**ACTION ITEM:**
The records below are to be written out again, exactly as they appear.

Records excerpted from a collection
[Start of Attachment]

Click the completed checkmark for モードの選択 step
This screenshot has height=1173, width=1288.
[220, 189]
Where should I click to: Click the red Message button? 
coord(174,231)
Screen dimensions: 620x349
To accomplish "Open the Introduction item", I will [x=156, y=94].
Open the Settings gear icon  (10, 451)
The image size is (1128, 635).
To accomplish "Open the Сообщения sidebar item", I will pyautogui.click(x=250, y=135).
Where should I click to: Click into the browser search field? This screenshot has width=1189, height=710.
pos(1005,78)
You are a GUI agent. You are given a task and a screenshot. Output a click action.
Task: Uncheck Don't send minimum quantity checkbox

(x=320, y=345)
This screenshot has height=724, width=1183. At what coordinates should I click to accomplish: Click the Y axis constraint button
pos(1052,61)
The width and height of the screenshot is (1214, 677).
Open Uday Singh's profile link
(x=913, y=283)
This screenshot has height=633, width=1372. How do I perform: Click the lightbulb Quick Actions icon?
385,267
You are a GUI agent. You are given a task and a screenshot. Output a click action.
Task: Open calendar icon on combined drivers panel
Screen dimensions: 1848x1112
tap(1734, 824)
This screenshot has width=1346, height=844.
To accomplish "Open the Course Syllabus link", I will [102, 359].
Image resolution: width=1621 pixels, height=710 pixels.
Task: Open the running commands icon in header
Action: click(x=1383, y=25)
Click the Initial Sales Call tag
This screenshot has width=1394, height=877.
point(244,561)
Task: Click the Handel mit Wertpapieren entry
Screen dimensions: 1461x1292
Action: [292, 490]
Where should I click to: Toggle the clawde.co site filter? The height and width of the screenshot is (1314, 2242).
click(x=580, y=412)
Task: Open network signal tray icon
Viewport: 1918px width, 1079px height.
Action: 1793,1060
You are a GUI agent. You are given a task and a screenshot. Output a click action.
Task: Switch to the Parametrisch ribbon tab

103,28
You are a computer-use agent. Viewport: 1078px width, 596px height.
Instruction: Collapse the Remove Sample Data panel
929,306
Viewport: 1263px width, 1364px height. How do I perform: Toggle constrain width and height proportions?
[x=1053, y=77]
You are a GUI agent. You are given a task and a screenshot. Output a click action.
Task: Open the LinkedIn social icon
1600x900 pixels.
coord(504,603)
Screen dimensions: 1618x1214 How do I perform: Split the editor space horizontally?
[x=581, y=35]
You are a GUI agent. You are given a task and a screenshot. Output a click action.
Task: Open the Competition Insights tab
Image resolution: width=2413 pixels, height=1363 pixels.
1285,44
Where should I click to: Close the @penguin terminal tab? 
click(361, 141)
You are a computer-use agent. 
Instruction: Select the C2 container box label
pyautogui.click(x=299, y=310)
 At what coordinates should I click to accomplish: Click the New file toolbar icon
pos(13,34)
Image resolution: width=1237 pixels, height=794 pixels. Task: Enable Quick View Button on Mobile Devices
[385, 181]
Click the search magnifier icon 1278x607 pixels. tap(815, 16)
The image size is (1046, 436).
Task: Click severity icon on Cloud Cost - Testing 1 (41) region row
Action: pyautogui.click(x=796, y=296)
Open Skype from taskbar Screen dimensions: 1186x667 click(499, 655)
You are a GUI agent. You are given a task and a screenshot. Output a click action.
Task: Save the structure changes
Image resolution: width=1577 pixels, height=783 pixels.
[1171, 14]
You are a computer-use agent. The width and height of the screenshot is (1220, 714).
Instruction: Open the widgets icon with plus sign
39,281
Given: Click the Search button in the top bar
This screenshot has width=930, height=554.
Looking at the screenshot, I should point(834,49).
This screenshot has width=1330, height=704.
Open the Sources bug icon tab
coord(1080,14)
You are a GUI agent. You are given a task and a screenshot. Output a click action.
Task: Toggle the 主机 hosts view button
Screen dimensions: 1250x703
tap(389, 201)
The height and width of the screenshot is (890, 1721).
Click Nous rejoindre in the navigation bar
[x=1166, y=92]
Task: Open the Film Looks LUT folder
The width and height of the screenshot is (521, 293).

[End of Attachment]

**RESPONSE AREA:**
Click the completed checkmark for モードの選択 step
This screenshot has height=1173, width=1288.
[220, 189]
Where should I click to: Click the red Message button? 
coord(174,231)
Screen dimensions: 620x349
To accomplish "Open the Introduction item", I will [x=156, y=94].
Open the Settings gear icon  (10, 451)
The image size is (1128, 635).
To accomplish "Open the Сообщения sidebar item", I will pyautogui.click(x=250, y=135).
Where should I click to: Click into the browser search field? This screenshot has width=1189, height=710.
pos(1005,78)
You are a GUI agent. You are given a task and a screenshot. Output a click action.
Task: Uncheck Don't send minimum quantity checkbox

(x=320, y=345)
This screenshot has height=724, width=1183. At what coordinates should I click to accomplish: Click the Y axis constraint button
pos(1052,61)
The width and height of the screenshot is (1214, 677).
Open Uday Singh's profile link
(x=913, y=283)
This screenshot has height=633, width=1372. How do I perform: Click the lightbulb Quick Actions icon?
385,267
You are a GUI agent. You are given a task and a screenshot. Output a click action.
Task: Open calendar icon on combined drivers panel
Screen dimensions: 1848x1112
tap(1734, 824)
This screenshot has width=1346, height=844.
To accomplish "Open the Course Syllabus link", I will [102, 359].
Image resolution: width=1621 pixels, height=710 pixels.
Task: Open the running commands icon in header
Action: click(x=1383, y=25)
Click the Initial Sales Call tag
This screenshot has width=1394, height=877.
point(244,561)
Task: Click the Handel mit Wertpapieren entry
Screen dimensions: 1461x1292
Action: [292, 490]
Where should I click to: Toggle the clawde.co site filter? The height and width of the screenshot is (1314, 2242).
click(x=580, y=412)
Task: Open network signal tray icon
Viewport: 1918px width, 1079px height.
Action: 1793,1060
You are a GUI agent. You are given a task and a screenshot. Output a click action.
Task: Switch to the Parametrisch ribbon tab

103,28
You are a computer-use agent. Viewport: 1078px width, 596px height.
Instruction: Collapse the Remove Sample Data panel
929,306
Viewport: 1263px width, 1364px height. How do I perform: Toggle constrain width and height proportions?
[x=1053, y=77]
You are a GUI agent. You are given a task and a screenshot. Output a click action.
Task: Open the LinkedIn social icon
1600x900 pixels.
coord(504,603)
Screen dimensions: 1618x1214 How do I perform: Split the editor space horizontally?
[x=581, y=35]
You are a GUI agent. You are given a task and a screenshot. Output a click action.
Task: Open the Competition Insights tab
Image resolution: width=2413 pixels, height=1363 pixels.
1285,44
Where should I click to: Close the @penguin terminal tab? 
click(361, 141)
You are a computer-use agent. 
Instruction: Select the C2 container box label
pyautogui.click(x=299, y=310)
 At what coordinates should I click to accomplish: Click the New file toolbar icon
pos(13,34)
Image resolution: width=1237 pixels, height=794 pixels. Task: Enable Quick View Button on Mobile Devices
[385, 181]
Click the search magnifier icon 1278x607 pixels. tap(815, 16)
The image size is (1046, 436).
Task: Click severity icon on Cloud Cost - Testing 1 (41) region row
Action: pyautogui.click(x=796, y=296)
Open Skype from taskbar Screen dimensions: 1186x667 click(499, 655)
You are a GUI agent. You are given a task and a screenshot. Output a click action.
Task: Save the structure changes
Image resolution: width=1577 pixels, height=783 pixels.
[1171, 14]
You are a computer-use agent. The width and height of the screenshot is (1220, 714).
Instruction: Open the widgets icon with plus sign
39,281
Given: Click the Search button in the top bar
This screenshot has width=930, height=554.
Looking at the screenshot, I should point(834,49).
This screenshot has width=1330, height=704.
Open the Sources bug icon tab
coord(1080,14)
You are a GUI agent. You are given a task and a screenshot. Output a click action.
Task: Toggle the 主机 hosts view button
Screen dimensions: 1250x703
tap(389, 201)
The height and width of the screenshot is (890, 1721).
Click Nous rejoindre in the navigation bar
[x=1166, y=92]
Task: Open the Film Looks LUT folder
The width and height of the screenshot is (521, 293).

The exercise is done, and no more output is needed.